I can give you some ideas, having designed "stack frames" for my company's parallel programming language that runs on an x86.
- Because the language is parallel, stack frames are heap allocated (from an extremely fast, thread-local block allocator), not stack allocated; so "stack frame" isn't quite the right term, we call them "activation records". (I'll continue to call them "stack frames" in this discussion). This scheme supports parallel programming, where one function can fork multiple parallel subcomputations, each of which needs own stack frame; they obviously can't share a single stack. This means each stack frame has to contain an explicit pointer to the previous frame to enable a callee to return. So there is a slot at low offset in the stack frame to hold the callers stack frame pointer. Similarly, there is a slot to hold the caller's stack pointer. These two slots are used instead of the traditional PUSH EBP/ LEA ESP, k[ESP] traditionally used by x86 calling conventions.
- Lexical scoping requires each callee have access to lexical scopes of parents. This is accomplished by setting aside a set of low-offset points in the stack frame to hold a classic "display" (set of pointers to containing scopes), and passing a pointer to the caller's display in ECX to a callee. The callee copies what it needs of the parent's display, perhaps augmenting if the callee is not a leaf procedure.
- The CPU having a limited number of registers meant you couldn't pass all the parameters or even many of them in the registers. We chose to pass one 32 bit argument in EAX, a second in EDX, or a 64 bit argument in EAX/EDX; larger argument lists are passed by pushing the arguments in the stack and simply calling the subroutine. The callee wants access to the arguments; we chose to allocate 2 slots at low offsets in the stack frame to hold EAX/EDX.
- Unlike single-thread code, each PARLANSE stack frame represents a function with a possibly large number of statically-defined parallel computations. The stack frame thus contains a set of "grain" (parallel thread) context blocks with associated fixed sized stacks that each accesses by its ESP register. This scheme allows the compiler to do much of the work of allocating space and setting up parallel grains, minimizing the time to create a "grain", in turn allowing much smaller computations to usefully run in parallel. There's a lot of detail about what goes into each grain control block that isn't worth explaining here; the point is there is a lot of detail that is part of the stack frame design.

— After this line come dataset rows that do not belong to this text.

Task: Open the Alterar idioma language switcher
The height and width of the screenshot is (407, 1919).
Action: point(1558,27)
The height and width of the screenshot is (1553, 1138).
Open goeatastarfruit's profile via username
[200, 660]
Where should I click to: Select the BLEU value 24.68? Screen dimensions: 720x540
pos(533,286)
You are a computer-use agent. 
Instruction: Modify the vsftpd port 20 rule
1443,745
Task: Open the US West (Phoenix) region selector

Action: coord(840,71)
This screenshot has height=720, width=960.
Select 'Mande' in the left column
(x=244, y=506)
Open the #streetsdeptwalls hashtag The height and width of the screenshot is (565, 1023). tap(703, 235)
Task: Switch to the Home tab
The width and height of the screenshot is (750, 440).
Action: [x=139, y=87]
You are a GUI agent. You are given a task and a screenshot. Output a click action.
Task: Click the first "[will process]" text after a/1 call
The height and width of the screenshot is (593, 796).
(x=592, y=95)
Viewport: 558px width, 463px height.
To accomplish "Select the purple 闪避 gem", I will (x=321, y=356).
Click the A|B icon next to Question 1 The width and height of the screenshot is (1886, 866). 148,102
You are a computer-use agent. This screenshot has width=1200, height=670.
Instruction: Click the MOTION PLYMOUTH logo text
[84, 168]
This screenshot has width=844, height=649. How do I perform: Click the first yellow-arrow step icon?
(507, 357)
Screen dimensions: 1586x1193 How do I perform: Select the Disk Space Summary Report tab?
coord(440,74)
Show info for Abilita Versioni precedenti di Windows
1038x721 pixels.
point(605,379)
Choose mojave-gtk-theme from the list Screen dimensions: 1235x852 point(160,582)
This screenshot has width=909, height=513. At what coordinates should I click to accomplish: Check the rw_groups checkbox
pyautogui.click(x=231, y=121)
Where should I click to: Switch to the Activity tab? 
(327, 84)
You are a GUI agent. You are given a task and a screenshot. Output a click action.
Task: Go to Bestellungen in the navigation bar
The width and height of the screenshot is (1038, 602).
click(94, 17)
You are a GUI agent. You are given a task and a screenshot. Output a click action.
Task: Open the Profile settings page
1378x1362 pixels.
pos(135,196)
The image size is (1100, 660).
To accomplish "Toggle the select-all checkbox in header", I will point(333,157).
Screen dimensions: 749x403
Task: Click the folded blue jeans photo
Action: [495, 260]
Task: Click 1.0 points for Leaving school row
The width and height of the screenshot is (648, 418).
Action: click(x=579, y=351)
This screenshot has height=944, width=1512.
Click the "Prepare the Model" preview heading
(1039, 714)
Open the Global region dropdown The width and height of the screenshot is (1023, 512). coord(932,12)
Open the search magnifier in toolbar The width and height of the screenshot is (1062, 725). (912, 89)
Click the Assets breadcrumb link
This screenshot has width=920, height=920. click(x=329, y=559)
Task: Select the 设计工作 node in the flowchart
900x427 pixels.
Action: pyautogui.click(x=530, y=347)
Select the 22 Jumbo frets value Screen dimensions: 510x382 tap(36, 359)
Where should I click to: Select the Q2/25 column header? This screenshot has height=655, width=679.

My point is the rationale for stack frame design is driven by the machine architecture and the goal of the programming language it is supposed to support. Rationale such as the above doesn't appear in many documents, and yes, that makes it pretty hard to find.
Given a stack frame design, the compiler for a language then allocates space within the frame, for a particular subroutine being compiled.
回答3:
It is a compiler choice at compiler time, if you use the same compiler with the same built choices on different operating systems for the same processor/target you may get the same types of results for stack frames or not.
Stack frames make it easier for the compiler developer to debug the code as well as others to read the code, it is debatable as to whether it costs more or not to use a stack frame. It also might make life easier on the debugger (software) as well, but you would have to be closely in sync with the compiler for that to work.
They are generally not required, cant imagine why a calling convention would ever care, it is simply an implementation thing, do I constantly have to keep track at every point in the function where things are relative to my changing the top of stack, or do I want to pre-compute all the stack I will need for the whole function, and consume it one time, then for the remainder of the function I can hardcode where everything is relative to that, making it easier to read and debug the code sometimes at the cost of another register, sometimes not depending on implementation.
Stack frames are a design choice by the compiler folks and is a compile time thing not a runtime thing. If yo use the same compiler with the same choices you can get the same layout across operating systems, use a different compiler on the same operating system or different operating systems and there are no guarantees the same layout is used or if both even use a stack frame.